It appears to me that the statement of the majority opinion that 'in the case of the loss of certain members, total and permanent loss of earning power is conclusively presumed for the purpose of awarding compensation under the act'8 which, the opinion asserts, is supported by Larson, has no such support as applied to the issue presented in this case. This conclusive presumption is applied, as Larson's text shows, to prevent the deduction of any wages actually earned by a worker who is totally and permanently disabled within the meaning of a workmen's compensation statute from his total permanent disability award.9 Nothing in the text supports the majority's statement that 'this conclusive presumption cuts both ways' and therefore that it must be applied to reduce the injured workman's compensation.10 So applied, the presumption defeats the purpose which it was created to serve (i.e., to maximize the recovery of the injured man), and as applied to the present facts, results in a construction of the statute which violates the principle of the Norton case, supra.
It is significant that under other workmen's compensation statutes which closely resemble the Alaska statute in their provisions for the determination of permanent and temporary disability, a large number of cases have held that where 'the effects of the loss of a member extend to other parts of the body * * * the schedule allowance for the lost member is not exclusive.'11 These cases are but another illustration of the liberal rule of construction in workmen's compensation cases.12 Since temporary disability compensation covers the healing period,13 it appears to me that a fortiori the same rule of construction requires us to hold that where the failure of an amputation to heal has inflicted upon the workman a temporary disability in fact far greater than the loss of the limb itself he is entitled to total temporary disability compensation until the healing of the amputation is completed.
Instead of the liberal treatment to which this unfortunate man and his family are entitled the majority is leaving him unpaid for the long period of actual total disability admittedly arising from the electric burning in his employer's service, and a most harmful rule of construction is established for this circuit.
POPE, Circuit Judge (dissenting).
What Judge Denman has pointed out in his footnote, 4, namely, that the lumpsum payment under the Alaska statute is in no way related to the wage scale of the injured workman, has convinced me that it is not proper to apply here what the majority opinion calls a 'basic principle of all workmen's compensation', that is, that =benefits relate to loss of earning capacity and not to physical injury as such.' My difficulty is in seeing how we can read a 'basic principle' into a statute like this one which bears evidence of having been drawn on a very different theory.
The majority opinion says: 'One may have a permanently injured arm and a temporarily injured leg.' Just as self-evident is the proposition that one may have a permanently injured arm and leg and a temporarily injured leg, or he may lose an arm and a leg and have a temporarily injured leg.
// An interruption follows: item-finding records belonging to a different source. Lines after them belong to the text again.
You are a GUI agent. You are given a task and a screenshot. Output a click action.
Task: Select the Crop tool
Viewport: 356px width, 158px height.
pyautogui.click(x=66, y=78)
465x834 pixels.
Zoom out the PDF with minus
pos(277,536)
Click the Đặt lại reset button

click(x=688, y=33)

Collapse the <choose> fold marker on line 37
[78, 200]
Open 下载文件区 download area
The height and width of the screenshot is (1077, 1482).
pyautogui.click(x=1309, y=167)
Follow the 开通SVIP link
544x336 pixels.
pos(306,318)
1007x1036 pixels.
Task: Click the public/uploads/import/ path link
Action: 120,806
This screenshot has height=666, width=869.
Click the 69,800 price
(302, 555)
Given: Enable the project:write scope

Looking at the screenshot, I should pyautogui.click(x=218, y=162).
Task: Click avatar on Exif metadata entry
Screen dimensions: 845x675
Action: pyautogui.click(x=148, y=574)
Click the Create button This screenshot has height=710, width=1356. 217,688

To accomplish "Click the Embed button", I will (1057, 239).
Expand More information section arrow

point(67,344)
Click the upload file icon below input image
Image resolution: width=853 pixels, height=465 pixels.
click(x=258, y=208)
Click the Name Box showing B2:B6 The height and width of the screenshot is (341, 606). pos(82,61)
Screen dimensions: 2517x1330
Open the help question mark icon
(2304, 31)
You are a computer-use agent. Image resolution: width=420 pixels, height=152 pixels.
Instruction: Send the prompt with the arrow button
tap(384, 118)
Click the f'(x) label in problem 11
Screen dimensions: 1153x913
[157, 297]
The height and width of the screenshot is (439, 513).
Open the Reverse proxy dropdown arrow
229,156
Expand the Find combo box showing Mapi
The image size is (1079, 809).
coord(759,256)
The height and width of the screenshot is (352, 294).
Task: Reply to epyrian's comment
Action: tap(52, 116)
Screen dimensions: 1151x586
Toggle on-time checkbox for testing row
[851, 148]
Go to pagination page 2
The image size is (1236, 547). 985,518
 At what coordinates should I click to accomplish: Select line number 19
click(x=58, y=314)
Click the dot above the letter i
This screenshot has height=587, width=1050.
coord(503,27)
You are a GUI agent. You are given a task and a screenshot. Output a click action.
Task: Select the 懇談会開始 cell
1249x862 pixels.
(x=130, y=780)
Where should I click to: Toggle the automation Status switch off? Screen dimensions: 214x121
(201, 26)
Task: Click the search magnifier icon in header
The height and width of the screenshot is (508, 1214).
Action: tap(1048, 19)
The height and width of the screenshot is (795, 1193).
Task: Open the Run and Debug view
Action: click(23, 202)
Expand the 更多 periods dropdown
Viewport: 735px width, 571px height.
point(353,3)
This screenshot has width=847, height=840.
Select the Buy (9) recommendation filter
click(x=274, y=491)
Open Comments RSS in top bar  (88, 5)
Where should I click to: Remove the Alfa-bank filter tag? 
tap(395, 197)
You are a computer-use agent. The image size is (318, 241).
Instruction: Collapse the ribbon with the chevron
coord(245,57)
That is this case.
The opinion further says: 'The individual receiving such an award (i.e., for loss of an arm and a leg) may actually be able to continue some work.' I have not been able to find in the statute anything which says that if that ability to continue to do some work is temporarily impaired by injury of the remaining leg, he shall receive no compensation for that distinct temporary disability.
The majority opinion appears to get away from that by asserting the existence of a conclusive presumption that 'cuts both ways'. According to the opinion it 'cuts both ways' so that although the person receiving the lump sum award may 'actually be able to continue some work' yet he is conclusively presumed not to be able to do what he is 'actually' able to do. The opinion arrives at this conclusive presumption that 'cuts both ways' by extending the presumption discussed by Larson (see footnote 7) in a manner for which the cases cited by Larson furnish no authority. Those cases indulge the conclusive presumption for the protection of the workman and to prevent him from losing his total permanent disability award. I think the Alaska statute does not warrant creating a presumption that cuts the other way and minimizes the compensation which the workman might otherwise claim.
It is a universally accepted rule relating to workmen's compensation laws that they should be liberally construed in favor of the injured workman. When I know it is a fact, as the majority opinion concedes, that a workman who has lost an arm and a leg may actually be able to continue some work and that such work may for the time being be prevented by what the opinion calls a 'temporarily injured leg', I cannot be persuaded that I should create a new double-edged presumption that what I thus know to be possible is a matter of law impossible.
I am persuaded that if we would not import into this unique statute any 'basic principle' or 'conclusive presumption' not actually found in the act itself, and would just take this statute by its four corners and apply the usual liberal construction in favor of the injured workman, we would have to find that it provides that the fixed award for certain specified injuries was not intended to bar further compensation for the temporary loss of such earning power as remained after the injury.
With Judge Denman I think the judgment should be reversed.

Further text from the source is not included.